The notion of a lame duck leader is most commonly associated with the United States. The term refers to a president who will soon be succeeded in office – a situation that most commonly applies at the end of a second (and final) term, before the president has left office but after their successor as been chosen by the electorate.
Since US presidential elections are held in November but the new leader doesn’t assume office until the following January, there is a period in which the president can struggle to pass legislation. This might be due to resistance from a congress running down the clock or because salience is shifting from their programme to that of their successor.
The UK system is different, but Rishi Sunak also appears to be struggling to get much done. The parliamentary timetable finished unusually early on a number of days in late June and early July. The government, in the words of one opposition MP, “doesn’t really have a programme”.
And with an election guaranteed to take place by the end of January 2025, the sense that the clock is running down on a government that has reached the end of its term is hard to avoid. So might Sunak also be called a lame duck?
Lame duck in Westminster
There are a number of factors that make it difficult for Sunak to enact a wide-ranging legislative agenda. The Conservative parliamentary party is highly pluralistic, which makes it difficult to design and pass legislation at the best of times.
The differences in perspective and philosophies within the party have been laid bare by recent turmoil, including the lack of consensus over who should lead after the downfall of Boris Johnson and the chaos of Liz Truss’s brief tenure at the helm.
The last election in 2019 was fought and won almost exclusively on the issue of Brexit, but that issue no longer dominates the political agenda. The party is now bogged down in its differences over climate change and online regulations.
The public can see that there is an urgent need for houses to be built, yet MPs appear to be against that happening in their own constituencies, causing even more disagreement about the path forward.
A strong leader might be able to paper over the cracks and push ahead but Sunak has made concession after concession to his rebelling backbench MPs, particularly on the right of the party.
While the reasons for the divisions are debatable, the government’s lack of progress, even by its own standards, is somewhat clearer cut. Sunak outlined five priorities at the start of the year – including “stopping the boats” and reducing NHS waiting times – and there is little room for optimism that these will be met.
Voices both within and outside the party have lamented the shift towards fighting “culture wars” rather than producing policy. The idea seems to be to ride an “us” against “them” narrative into the next election campaign.
But there is little to suggest such tactics are cutting through with the public. The use of such a distraction tactic adds to the evidence that the Conservative party currently lacks a holistic programme for government.
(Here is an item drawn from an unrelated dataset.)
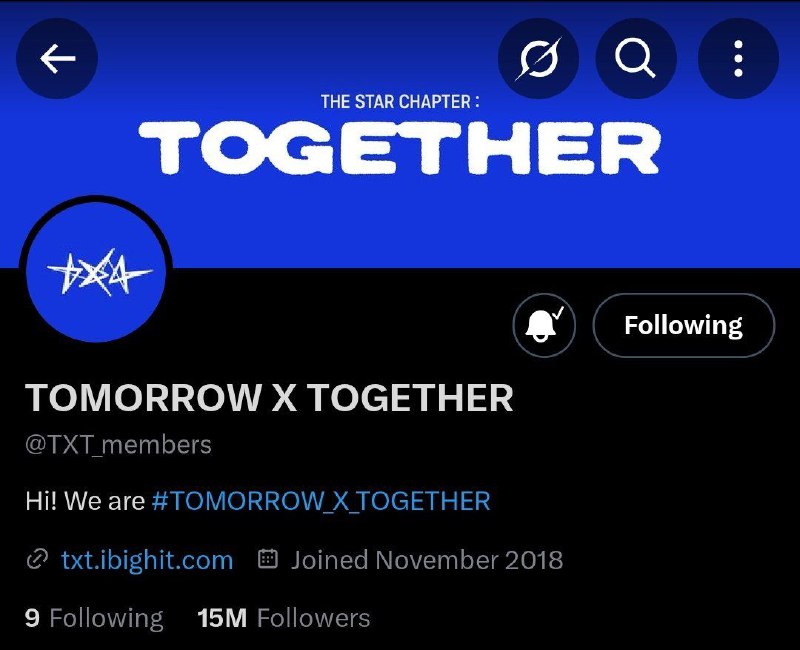
Task: Click the calendar icon beside join date
Action: 268,559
Meanwhile, Sunak’s personal polling reached -40% this summer while the Conservatives trail Labour by some 20 percentage points in the latest voting intention polls. As the election approaches, polling of this kind could drive attention towards Labour and its proposals for government.
There’s still time
All this said, a legislative block does not have to be quite so terminal for a struggling leader in the UK as it might be in the US.
Sunak still has a working majority of 62 seats in parliament so better party management would go a long way to helping his overall position. And unlike a US president who has served two full terms, Sunak can (and clearly intends to) fight the next election. He very much still has skin in the game and an incentive to perform better than he has so far.
Nor is the opposition currently offering anything radically different. Attention has not (yet) shifted from Sunak to Keir Starmer and the latter is giving Sunak plenty of room to shape policy through his willingness to “wait and see” on key policies, while coming under fire for diluting or abandoning previous pledges he made to secure the Labour leadership.
And while the merits of the culture war tactic are questionable, it is evidence that the government has no intention of going down without a fight. Sunak has gambled on promoting controversial figures such as the Conservative party’s deputy chairman Lee Anderson to help orchestrate that election campaign, demonstrating a collective desire to “move on” from his predecessors and put distance between his and previous Conservative governments.
Even so, without a clear programme, and measurable success, Sunak may be engulfed by wider circumstances which further limit his policy options. For example, a deteriorating economic situation might suggest that there exists no prospect of large-scale tax cuts or spending giveaways prior to the election.
Even if the public were to forgive him for failing to meet his five pledges, a lack of progress on them in the very near future could leave him without any room for manoeuvre when the official election campaign kicks into gear.